Source document: Begin

Dom exemplifies what makes an excellent health professional. Clinical expertise is obviously critically important. But it is equally important for health professionals to recognise the limits of their knowledge, to understand that knowing the disease is not the same as knowing this particular person with the disease, and to be comfortable asking questions and seeking advice, collaborating respectfully with both colleagues and the patient and their family (2020: 216-17).

I can see that this would be harder without the kind of symbolic capital that facilitates comfortable interactions and mutual understanding with health professionals (2020: 216).

Most of all, I’ve experienced firsthand the way that social capital, the network of wonderful family and friends around me, provides access to a collective wealth of emotional and practical support, expertise, advice, knowledge, contacts, stories, research and experience that overshadows and leverages my own personal resources (2020: 216).

Source document: End
Dataset extract: Begin

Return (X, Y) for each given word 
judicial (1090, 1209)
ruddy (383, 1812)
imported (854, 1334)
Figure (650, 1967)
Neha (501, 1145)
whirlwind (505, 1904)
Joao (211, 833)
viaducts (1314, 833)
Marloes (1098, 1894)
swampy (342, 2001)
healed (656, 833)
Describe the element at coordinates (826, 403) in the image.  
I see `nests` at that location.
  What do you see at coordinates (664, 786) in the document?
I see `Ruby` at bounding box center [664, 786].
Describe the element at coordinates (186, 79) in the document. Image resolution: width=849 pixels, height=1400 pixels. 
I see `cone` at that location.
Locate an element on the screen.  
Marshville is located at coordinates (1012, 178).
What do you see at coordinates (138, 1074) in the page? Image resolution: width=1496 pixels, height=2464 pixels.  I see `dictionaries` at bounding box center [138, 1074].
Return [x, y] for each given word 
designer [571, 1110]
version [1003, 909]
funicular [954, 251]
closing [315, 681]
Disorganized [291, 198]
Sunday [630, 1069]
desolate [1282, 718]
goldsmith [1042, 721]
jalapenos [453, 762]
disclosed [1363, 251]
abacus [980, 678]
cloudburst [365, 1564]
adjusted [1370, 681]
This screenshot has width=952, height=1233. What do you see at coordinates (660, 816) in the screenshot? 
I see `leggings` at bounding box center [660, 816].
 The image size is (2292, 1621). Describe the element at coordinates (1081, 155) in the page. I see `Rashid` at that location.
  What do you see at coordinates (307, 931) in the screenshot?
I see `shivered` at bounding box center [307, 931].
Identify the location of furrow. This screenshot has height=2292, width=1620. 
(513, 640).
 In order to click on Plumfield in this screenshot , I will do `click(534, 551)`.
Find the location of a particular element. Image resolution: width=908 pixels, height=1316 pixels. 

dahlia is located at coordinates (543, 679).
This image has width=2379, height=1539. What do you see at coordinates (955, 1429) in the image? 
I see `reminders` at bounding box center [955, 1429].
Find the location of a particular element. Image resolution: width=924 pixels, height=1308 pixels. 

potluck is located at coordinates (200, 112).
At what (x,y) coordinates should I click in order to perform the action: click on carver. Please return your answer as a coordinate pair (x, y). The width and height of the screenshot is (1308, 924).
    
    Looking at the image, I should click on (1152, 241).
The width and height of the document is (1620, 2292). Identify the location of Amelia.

Dataset extract: End

→ Assignment: According to the passage on health professionals, what is knowing the disease not the same as? This material has nothing to do with the passage.

→ Solution to this exercise: Knowing this particular person with the disease.